2024年11月19日
森林の炭素吸収に関する新しい解析(C01班)
研究代表者: 伊藤 昭彦 東京大学/教授(生態系モデル)
森林による炭素吸収は気候変動緩和策として注目されています。国際共同研究に参加し、基礎的データである森林インベントリを使用して世界の森林による炭素吸収量の評価を行いました(2011年に発表された解析のアップデート)。その結果、1990年代から2010年代にかけて、森林破壊や気候変動が進んだにもかかわらず、世界の森林による炭素吸収量は年間約35億炭素トンで維持されてきたことが分かりました。熱帯では既存あるいは再生した森林による吸収が、森林破壊による放出で大幅に打ち消されるなど、地域による特性も明らかとなっています。本研究領域では、この森林炭素吸収をいかに維持・拡大するかも焦点の1つとなっています。
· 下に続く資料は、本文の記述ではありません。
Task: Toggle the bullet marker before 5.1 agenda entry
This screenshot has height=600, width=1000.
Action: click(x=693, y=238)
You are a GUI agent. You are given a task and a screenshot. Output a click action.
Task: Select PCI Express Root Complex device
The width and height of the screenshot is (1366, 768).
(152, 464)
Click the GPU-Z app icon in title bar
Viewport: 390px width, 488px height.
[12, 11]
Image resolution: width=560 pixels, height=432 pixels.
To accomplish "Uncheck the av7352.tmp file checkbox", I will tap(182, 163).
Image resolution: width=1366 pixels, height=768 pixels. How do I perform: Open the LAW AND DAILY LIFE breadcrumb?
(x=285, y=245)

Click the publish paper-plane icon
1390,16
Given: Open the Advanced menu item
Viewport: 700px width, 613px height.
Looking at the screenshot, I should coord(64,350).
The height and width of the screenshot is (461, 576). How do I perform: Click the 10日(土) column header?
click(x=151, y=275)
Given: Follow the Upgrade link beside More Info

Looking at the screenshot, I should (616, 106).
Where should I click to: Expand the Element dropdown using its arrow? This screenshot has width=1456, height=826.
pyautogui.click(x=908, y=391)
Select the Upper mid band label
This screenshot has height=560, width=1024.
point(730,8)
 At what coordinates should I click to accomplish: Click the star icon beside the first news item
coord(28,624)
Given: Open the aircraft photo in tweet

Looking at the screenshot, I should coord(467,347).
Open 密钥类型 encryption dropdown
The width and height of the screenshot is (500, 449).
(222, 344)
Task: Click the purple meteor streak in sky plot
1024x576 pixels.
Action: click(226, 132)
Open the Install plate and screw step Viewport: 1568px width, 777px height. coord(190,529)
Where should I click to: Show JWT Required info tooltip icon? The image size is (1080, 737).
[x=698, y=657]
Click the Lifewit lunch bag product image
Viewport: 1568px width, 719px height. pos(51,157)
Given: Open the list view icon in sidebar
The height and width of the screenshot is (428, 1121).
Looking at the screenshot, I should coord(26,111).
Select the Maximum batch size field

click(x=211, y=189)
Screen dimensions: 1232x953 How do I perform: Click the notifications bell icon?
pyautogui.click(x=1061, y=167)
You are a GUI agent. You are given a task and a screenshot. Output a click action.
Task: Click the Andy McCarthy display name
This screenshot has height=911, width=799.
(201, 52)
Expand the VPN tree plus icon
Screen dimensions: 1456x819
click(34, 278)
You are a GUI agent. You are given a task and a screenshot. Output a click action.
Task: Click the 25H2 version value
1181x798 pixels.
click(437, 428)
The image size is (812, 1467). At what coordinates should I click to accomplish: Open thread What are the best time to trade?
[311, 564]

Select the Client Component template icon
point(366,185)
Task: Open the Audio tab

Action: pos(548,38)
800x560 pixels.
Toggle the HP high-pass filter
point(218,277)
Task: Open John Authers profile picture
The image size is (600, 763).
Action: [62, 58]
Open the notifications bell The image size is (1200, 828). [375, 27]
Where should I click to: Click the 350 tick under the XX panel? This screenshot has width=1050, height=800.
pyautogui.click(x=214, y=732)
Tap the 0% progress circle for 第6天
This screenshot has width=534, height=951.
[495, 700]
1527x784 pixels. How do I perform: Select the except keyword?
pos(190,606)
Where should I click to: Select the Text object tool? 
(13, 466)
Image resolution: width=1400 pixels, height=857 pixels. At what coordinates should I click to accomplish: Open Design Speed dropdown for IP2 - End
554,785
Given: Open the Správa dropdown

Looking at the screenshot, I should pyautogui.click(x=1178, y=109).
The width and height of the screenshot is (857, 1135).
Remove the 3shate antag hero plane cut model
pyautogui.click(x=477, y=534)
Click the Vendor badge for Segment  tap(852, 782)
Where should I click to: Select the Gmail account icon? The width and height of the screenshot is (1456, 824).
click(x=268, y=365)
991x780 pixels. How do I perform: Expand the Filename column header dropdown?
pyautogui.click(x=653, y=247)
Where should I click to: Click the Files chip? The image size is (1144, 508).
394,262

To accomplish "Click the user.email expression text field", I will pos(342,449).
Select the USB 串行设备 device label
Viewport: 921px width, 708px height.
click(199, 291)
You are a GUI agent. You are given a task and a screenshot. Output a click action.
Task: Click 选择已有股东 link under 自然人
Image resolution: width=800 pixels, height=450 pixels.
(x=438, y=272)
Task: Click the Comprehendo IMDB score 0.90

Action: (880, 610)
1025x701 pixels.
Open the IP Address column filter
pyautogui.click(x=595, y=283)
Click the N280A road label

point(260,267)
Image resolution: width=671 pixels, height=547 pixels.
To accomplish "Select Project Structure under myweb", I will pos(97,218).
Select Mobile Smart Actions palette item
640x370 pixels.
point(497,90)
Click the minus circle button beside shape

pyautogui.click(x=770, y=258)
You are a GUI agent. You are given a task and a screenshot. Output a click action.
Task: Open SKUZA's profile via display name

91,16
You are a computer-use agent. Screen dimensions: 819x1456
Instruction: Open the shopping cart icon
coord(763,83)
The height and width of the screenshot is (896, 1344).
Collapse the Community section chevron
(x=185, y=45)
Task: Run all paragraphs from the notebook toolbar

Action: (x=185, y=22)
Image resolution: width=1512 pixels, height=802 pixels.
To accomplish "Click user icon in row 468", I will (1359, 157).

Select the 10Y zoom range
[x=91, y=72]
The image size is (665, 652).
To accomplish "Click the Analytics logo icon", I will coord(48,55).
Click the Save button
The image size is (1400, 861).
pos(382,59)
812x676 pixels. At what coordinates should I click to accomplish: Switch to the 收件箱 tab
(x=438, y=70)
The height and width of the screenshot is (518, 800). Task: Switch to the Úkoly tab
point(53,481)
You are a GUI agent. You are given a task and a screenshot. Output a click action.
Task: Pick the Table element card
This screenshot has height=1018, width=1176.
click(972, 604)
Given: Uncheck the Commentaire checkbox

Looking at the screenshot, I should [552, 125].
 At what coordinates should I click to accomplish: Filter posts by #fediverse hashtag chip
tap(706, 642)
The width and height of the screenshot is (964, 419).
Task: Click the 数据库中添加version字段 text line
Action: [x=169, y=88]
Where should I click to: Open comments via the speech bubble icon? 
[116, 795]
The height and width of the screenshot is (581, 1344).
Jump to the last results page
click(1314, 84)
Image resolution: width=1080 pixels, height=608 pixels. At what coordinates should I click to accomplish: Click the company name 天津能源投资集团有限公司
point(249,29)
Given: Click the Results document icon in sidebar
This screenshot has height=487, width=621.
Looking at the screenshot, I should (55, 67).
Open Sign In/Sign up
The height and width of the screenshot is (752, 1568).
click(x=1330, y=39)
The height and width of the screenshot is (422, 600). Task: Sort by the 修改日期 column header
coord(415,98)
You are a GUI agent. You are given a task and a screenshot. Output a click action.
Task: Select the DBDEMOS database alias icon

キーワード:炭素吸収源、気候変動緩和、森林インベントリ
論文掲載日:2024年7月18日
引用文献:
Pan, Y., Birdsey, R. A., Phillips, O. L., Houghton, R. A., Fang, J., Kauppi, P. E., Keith, H., Kurz, W. A., Ito, A., Lewis, S. L., Nabuurs, G.-J., Shvidenko, A., Hashimoto, S., Lerink, B., Schepaschenko, D., Castanho, A., and Murdiyarso, D.: The enduring world forest carbon sink, Nature, 631, 563–569, 10.1038/s41586-024-07602-x, 2024.